Exercise task> Present as a numbered list, without blank lines, the lines of the items running from the line with "Task: Sort by the BOOK DATE column" through the last line of the items, both included. Leave the pictures out.

- - -

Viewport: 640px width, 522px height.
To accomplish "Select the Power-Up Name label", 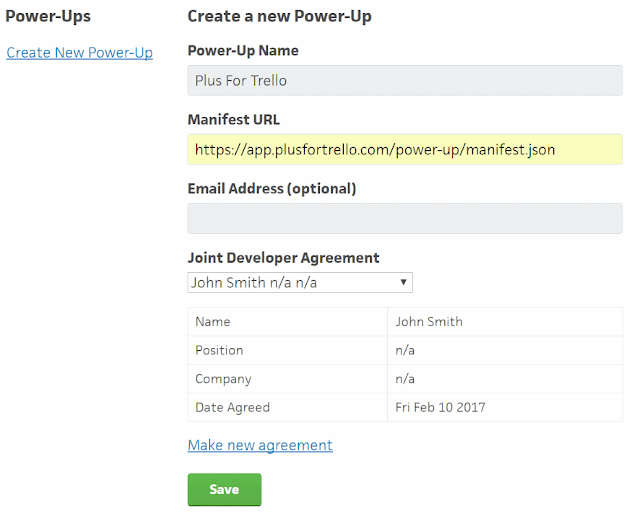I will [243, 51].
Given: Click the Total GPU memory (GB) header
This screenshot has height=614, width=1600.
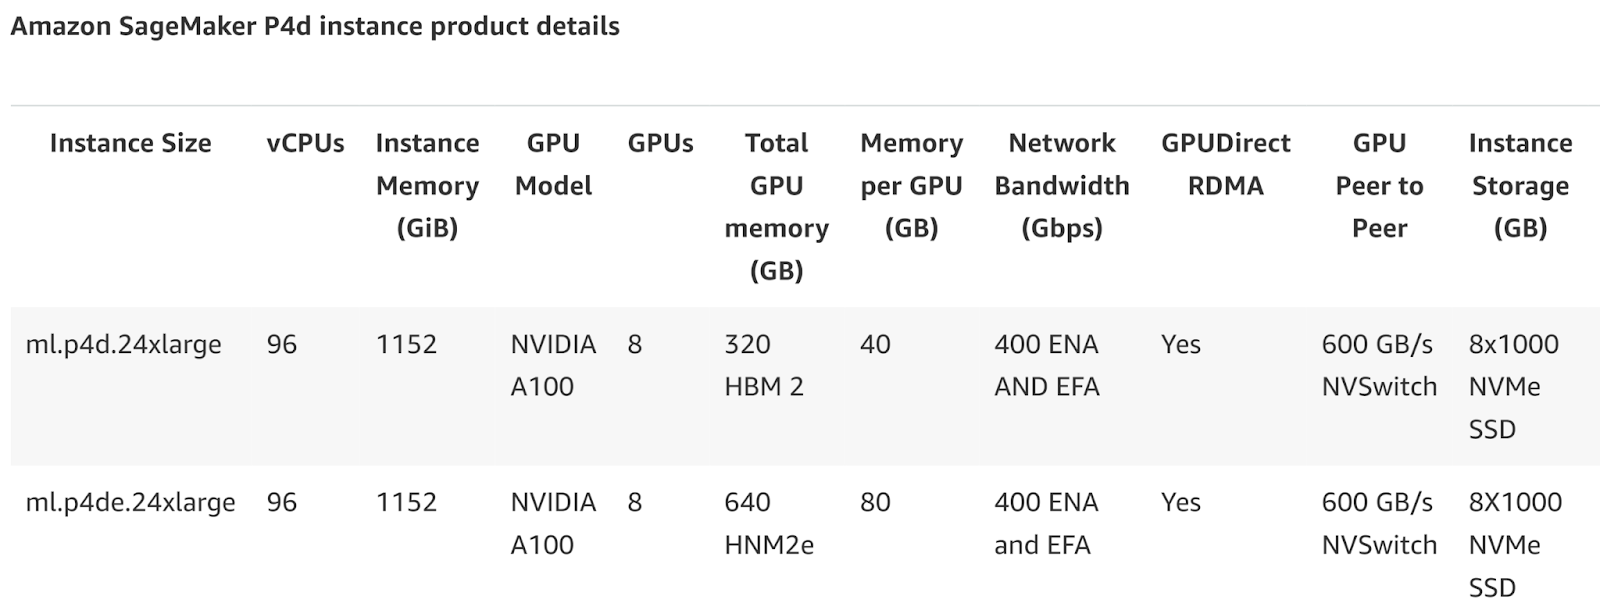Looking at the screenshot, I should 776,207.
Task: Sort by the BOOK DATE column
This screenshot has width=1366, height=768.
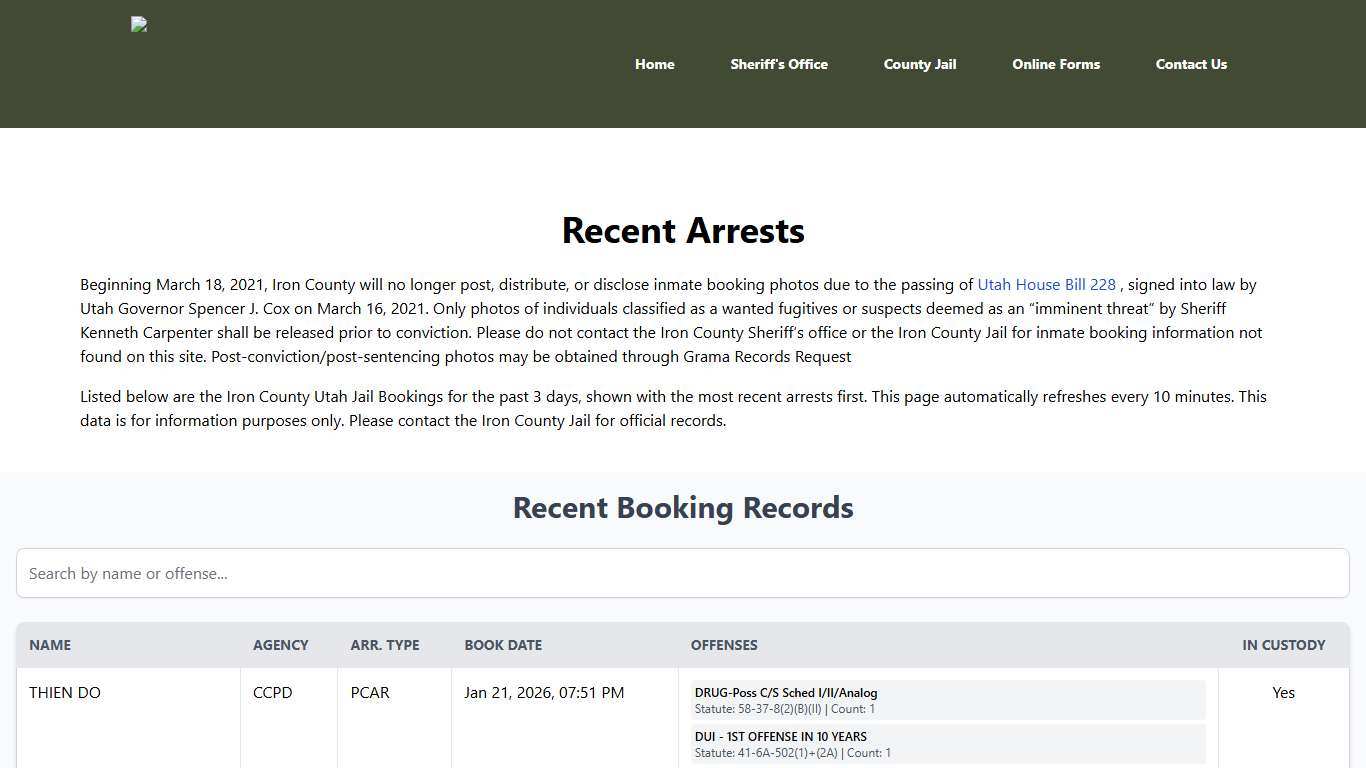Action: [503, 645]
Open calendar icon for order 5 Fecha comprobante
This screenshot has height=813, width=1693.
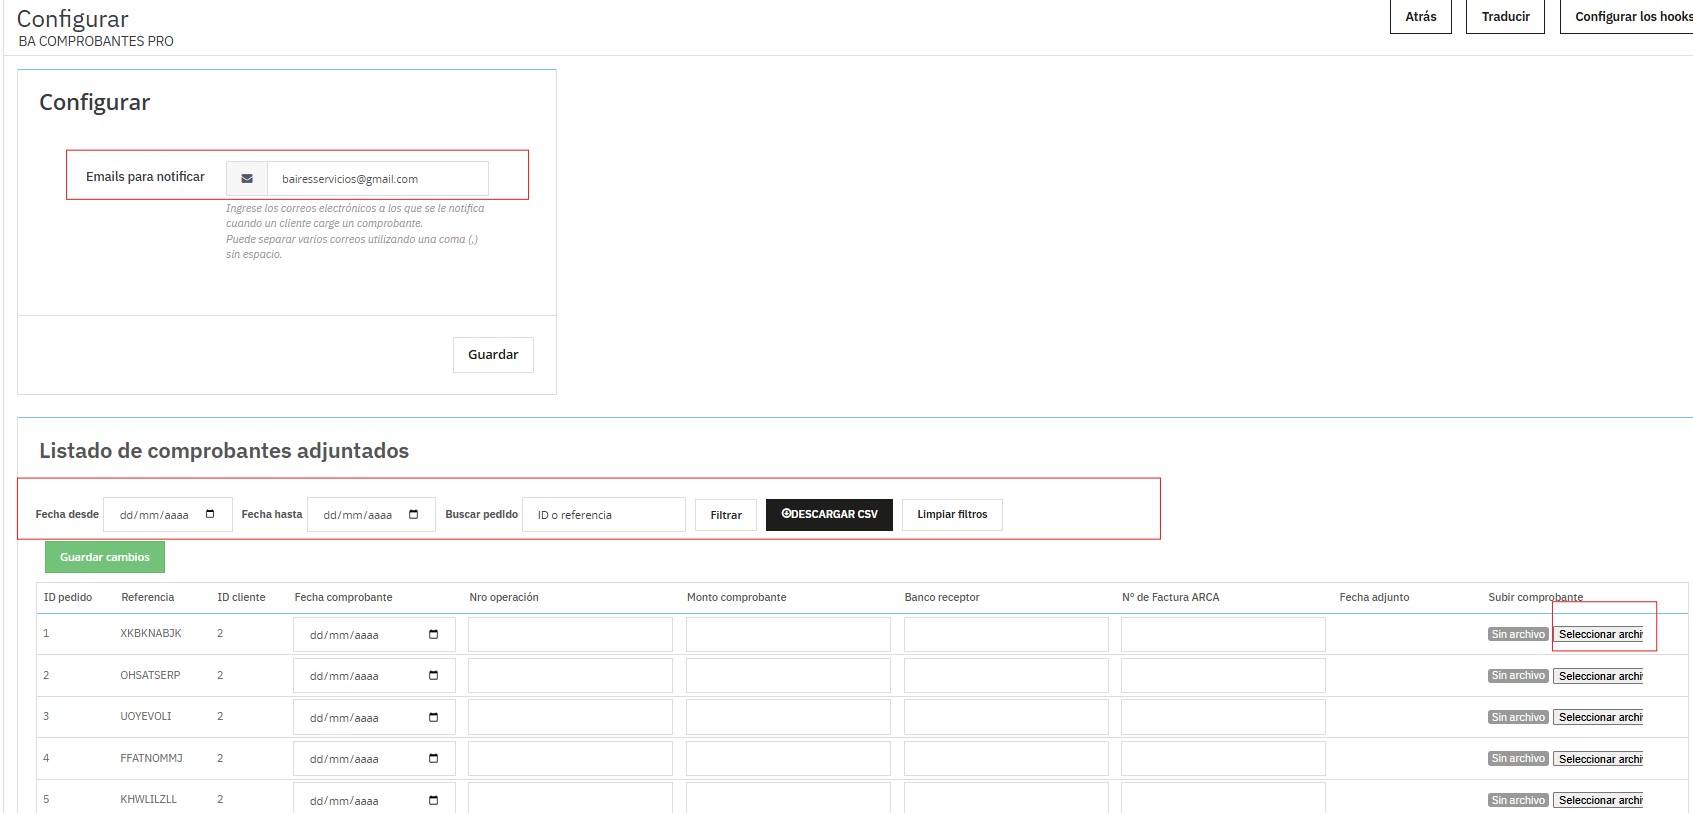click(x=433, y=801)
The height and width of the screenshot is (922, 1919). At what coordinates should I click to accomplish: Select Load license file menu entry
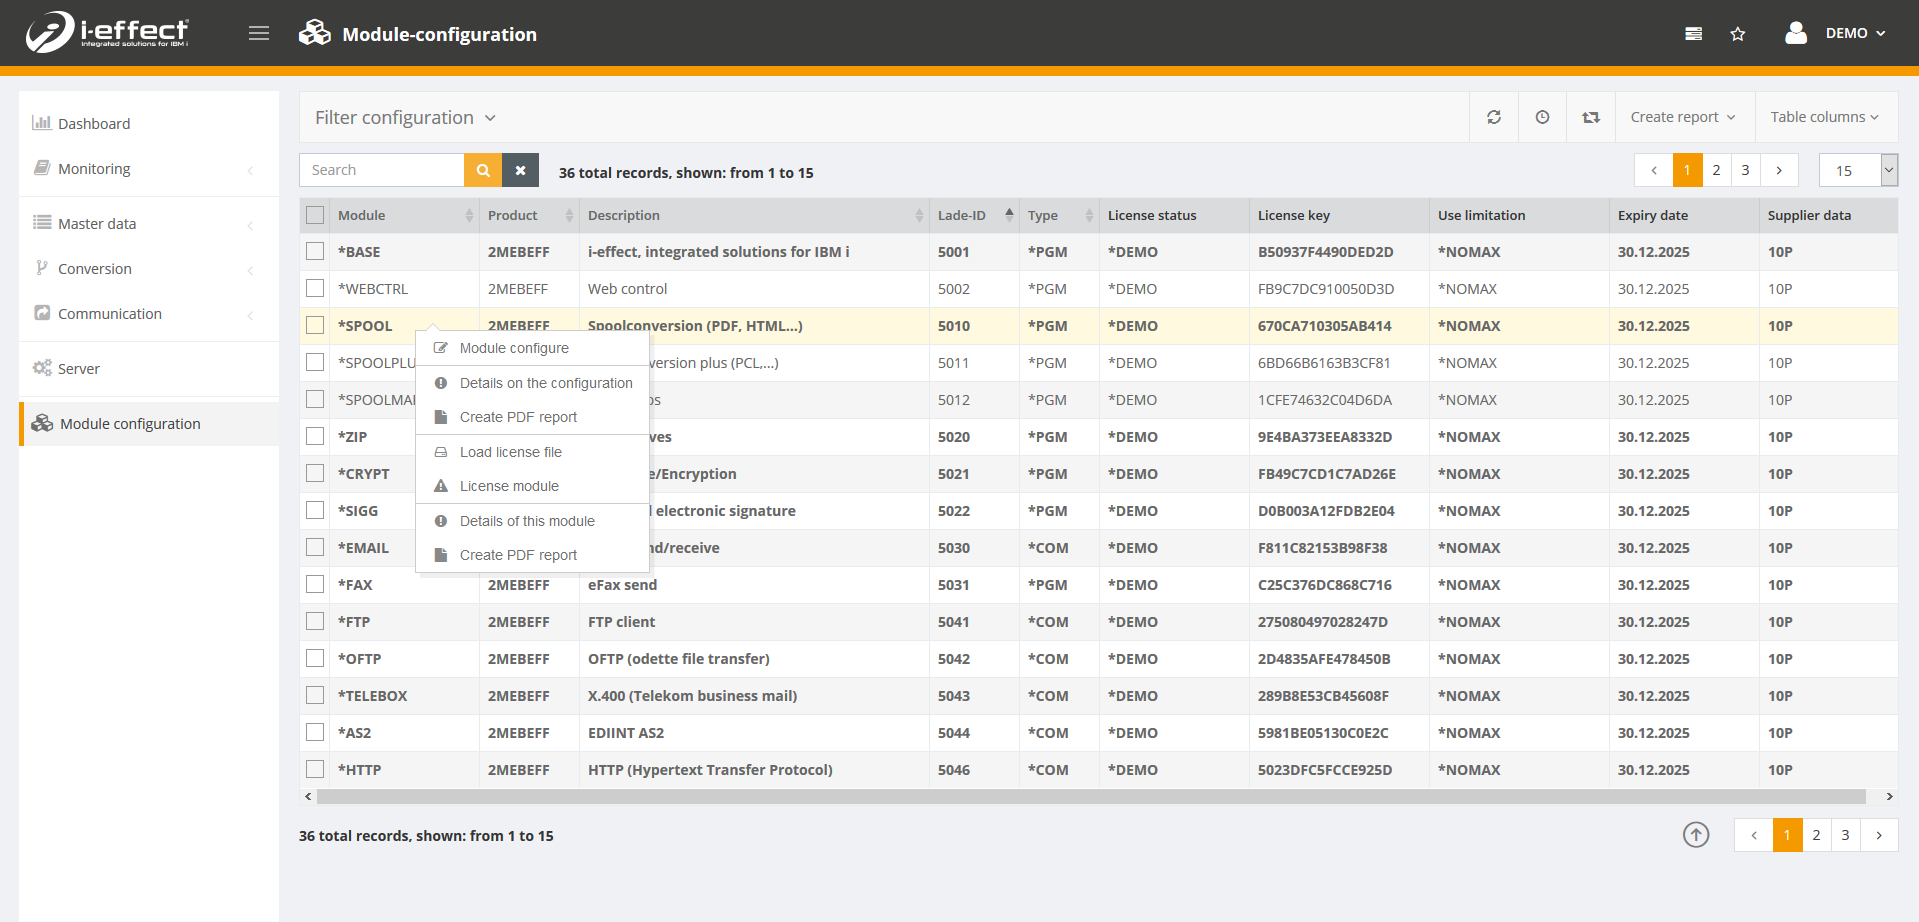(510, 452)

- - -

Complete answer>
1. Task: Sort by the BOOK DATE column
2. This screenshot has width=1366, height=768.
3. Action: [503, 645]
4. Open calendar icon for order 5 Fecha comprobante
5. This screenshot has height=813, width=1693.
6. click(x=433, y=801)
7. The height and width of the screenshot is (922, 1919). At what coordinates should I click to accomplish: Select Load license file menu entry
8. (510, 452)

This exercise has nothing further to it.